* _Task details_
Take the entries below and print, exactly, the stretch from the line containing "1024x768 pixels." through the line containing "Task: Click the encryption", both included.

* _Information_

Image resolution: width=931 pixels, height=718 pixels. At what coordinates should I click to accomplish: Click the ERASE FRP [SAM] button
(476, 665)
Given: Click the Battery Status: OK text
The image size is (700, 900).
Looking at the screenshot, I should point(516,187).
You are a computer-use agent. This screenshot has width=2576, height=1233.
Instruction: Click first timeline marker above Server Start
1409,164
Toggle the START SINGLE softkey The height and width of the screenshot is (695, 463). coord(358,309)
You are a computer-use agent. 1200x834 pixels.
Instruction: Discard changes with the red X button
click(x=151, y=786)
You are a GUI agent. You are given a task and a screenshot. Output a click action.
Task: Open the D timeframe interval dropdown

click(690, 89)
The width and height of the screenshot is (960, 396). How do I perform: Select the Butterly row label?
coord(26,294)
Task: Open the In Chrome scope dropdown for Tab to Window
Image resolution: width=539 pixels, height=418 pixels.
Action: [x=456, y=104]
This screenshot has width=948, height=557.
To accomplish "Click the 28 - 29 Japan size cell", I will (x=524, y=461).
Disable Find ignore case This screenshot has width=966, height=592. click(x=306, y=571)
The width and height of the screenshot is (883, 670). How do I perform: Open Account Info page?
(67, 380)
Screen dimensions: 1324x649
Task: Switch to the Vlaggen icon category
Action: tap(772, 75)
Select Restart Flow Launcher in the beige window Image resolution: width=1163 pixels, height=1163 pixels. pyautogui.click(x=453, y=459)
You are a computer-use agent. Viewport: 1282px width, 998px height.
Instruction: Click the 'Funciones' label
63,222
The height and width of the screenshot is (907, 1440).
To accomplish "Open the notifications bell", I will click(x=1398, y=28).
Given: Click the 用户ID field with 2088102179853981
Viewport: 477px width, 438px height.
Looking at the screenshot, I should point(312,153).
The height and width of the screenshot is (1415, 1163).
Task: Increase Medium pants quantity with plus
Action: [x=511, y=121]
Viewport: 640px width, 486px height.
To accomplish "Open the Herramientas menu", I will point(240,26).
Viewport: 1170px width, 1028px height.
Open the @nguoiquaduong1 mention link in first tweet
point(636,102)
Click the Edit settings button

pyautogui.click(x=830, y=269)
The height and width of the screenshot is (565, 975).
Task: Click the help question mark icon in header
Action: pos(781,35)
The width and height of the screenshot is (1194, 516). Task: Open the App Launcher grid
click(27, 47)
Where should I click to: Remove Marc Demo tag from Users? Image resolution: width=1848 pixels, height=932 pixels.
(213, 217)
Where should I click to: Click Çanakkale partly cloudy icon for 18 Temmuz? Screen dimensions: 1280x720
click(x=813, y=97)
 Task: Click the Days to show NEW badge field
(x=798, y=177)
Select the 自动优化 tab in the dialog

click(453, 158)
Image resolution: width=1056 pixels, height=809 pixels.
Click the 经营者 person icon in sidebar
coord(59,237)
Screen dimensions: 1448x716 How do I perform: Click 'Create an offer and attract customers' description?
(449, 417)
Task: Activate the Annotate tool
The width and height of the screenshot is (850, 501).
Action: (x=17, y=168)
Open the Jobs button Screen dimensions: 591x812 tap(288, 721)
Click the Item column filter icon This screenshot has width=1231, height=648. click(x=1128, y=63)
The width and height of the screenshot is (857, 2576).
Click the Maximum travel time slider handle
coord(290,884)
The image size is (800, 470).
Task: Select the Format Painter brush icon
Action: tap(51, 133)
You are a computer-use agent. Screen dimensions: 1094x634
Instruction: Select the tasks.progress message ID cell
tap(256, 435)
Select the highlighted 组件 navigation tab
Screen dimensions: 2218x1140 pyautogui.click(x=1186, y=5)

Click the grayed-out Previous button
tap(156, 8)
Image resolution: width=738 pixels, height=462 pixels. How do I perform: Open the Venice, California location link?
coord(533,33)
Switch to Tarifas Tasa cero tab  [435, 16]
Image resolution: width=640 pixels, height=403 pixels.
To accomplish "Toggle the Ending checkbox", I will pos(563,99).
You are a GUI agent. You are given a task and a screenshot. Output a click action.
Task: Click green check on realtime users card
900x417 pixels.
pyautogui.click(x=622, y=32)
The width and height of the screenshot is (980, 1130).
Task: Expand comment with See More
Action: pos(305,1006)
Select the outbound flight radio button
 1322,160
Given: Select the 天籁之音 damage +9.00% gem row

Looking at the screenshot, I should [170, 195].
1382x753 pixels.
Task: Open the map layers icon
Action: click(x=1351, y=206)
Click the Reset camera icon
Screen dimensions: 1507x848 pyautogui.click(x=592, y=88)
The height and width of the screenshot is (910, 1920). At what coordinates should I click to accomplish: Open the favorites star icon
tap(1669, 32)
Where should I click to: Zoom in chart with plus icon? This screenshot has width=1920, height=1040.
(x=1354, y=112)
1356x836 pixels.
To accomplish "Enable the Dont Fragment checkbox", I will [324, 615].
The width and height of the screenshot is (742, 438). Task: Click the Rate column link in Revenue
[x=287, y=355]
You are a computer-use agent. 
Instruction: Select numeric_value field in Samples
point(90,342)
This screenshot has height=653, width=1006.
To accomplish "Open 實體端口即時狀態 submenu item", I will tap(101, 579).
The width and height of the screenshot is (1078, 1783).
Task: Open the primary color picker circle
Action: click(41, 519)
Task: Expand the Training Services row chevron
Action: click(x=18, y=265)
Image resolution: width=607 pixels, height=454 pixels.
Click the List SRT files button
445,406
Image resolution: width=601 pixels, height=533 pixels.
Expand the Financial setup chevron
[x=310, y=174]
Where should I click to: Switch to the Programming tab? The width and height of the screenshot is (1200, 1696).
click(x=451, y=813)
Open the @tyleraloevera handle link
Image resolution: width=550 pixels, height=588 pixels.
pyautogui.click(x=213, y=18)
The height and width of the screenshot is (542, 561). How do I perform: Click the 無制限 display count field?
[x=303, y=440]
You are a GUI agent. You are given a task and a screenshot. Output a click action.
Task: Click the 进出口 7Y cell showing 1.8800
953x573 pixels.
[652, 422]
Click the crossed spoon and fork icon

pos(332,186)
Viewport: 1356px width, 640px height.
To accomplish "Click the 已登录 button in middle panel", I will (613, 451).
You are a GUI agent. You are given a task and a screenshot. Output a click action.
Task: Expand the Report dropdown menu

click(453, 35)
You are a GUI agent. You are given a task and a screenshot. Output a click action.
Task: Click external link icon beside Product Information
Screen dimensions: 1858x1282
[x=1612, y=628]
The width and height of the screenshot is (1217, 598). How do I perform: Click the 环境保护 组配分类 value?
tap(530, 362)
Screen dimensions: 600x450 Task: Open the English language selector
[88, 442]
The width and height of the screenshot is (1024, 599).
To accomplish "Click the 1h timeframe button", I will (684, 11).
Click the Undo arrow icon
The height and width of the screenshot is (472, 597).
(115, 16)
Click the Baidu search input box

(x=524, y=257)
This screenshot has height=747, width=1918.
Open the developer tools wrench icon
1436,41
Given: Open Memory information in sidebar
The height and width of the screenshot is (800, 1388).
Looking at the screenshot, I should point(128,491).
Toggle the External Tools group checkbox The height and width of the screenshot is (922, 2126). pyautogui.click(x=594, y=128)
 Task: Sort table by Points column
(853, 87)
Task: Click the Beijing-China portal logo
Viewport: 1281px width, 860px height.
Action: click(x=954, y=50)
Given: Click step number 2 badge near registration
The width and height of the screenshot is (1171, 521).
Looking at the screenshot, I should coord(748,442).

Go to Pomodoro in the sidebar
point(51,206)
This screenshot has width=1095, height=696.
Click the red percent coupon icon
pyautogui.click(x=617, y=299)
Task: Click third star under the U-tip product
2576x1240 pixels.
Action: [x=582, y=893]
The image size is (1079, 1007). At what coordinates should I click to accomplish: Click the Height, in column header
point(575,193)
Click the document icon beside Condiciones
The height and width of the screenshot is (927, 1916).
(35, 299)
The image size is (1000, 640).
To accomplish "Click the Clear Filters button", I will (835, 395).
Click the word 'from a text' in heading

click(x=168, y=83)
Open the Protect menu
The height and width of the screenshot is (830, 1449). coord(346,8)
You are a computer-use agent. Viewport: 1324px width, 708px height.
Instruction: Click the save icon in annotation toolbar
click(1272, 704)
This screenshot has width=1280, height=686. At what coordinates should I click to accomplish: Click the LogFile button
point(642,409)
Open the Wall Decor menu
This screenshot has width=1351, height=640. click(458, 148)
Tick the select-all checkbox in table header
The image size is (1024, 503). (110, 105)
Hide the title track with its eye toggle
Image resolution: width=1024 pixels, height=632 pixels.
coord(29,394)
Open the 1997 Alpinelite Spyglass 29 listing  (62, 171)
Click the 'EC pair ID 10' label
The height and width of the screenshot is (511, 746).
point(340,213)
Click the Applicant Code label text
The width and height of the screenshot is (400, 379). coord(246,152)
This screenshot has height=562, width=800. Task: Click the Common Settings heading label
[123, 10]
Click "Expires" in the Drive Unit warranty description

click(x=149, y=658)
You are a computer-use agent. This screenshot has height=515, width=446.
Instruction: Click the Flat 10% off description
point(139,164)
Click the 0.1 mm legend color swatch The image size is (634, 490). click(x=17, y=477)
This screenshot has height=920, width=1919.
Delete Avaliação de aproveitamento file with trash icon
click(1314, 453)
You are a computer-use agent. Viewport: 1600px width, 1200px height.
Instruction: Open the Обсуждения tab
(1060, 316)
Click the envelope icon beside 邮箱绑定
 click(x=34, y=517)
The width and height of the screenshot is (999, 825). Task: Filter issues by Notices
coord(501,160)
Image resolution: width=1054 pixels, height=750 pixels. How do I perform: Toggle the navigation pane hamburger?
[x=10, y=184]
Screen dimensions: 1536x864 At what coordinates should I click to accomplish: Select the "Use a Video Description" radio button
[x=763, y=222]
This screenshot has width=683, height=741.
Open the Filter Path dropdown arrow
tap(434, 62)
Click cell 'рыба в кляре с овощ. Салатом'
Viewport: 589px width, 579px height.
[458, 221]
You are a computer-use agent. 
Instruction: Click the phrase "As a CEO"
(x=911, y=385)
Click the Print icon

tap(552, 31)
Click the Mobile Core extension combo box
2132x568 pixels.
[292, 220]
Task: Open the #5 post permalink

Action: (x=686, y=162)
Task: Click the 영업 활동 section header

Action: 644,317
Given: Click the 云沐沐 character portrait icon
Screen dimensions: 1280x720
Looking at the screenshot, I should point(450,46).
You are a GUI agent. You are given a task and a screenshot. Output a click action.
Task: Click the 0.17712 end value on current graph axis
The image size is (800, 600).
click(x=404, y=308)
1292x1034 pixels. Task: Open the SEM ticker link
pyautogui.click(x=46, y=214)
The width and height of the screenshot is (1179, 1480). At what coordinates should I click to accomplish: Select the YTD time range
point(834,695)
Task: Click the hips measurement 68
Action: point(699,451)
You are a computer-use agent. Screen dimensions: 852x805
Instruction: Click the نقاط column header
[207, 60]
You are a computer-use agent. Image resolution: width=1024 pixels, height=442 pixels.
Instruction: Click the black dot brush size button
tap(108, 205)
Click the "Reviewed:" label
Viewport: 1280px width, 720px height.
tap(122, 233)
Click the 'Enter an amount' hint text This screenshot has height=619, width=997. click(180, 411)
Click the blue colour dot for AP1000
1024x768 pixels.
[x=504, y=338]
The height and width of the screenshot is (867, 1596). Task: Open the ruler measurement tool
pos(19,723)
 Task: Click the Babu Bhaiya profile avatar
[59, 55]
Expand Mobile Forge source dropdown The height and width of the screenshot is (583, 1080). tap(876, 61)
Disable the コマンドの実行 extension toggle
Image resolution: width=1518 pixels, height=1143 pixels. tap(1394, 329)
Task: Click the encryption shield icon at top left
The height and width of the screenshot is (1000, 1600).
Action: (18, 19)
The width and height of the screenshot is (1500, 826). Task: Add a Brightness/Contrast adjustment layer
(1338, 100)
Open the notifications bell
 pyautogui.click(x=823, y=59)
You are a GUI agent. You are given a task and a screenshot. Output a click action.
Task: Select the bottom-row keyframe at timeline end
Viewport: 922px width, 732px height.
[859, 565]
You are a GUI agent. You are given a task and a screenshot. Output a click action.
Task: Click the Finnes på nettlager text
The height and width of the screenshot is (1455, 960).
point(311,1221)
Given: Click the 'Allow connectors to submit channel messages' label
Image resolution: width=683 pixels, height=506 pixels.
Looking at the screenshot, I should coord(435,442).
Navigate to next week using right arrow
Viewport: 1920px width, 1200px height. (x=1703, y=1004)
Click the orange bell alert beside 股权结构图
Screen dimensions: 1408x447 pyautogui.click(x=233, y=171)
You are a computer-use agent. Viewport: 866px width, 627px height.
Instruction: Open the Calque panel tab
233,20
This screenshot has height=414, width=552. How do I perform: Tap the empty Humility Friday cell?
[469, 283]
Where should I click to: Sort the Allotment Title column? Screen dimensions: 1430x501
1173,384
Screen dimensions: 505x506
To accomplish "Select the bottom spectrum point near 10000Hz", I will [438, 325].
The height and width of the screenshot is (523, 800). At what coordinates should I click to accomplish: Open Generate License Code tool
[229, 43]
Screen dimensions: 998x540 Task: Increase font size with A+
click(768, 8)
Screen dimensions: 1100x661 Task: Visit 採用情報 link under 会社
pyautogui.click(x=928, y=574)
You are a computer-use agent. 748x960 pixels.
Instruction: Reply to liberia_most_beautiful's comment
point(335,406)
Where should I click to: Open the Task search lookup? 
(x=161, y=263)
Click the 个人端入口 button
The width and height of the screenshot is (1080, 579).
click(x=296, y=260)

* _Solved problem_
1024x768 pixels.
[x=504, y=338]
The height and width of the screenshot is (867, 1596). Task: Open the ruler measurement tool
pos(19,723)
 Task: Click the Babu Bhaiya profile avatar
[59, 55]
Expand Mobile Forge source dropdown The height and width of the screenshot is (583, 1080). tap(876, 61)
Disable the コマンドの実行 extension toggle
Image resolution: width=1518 pixels, height=1143 pixels. tap(1394, 329)
Task: Click the encryption shield icon at top left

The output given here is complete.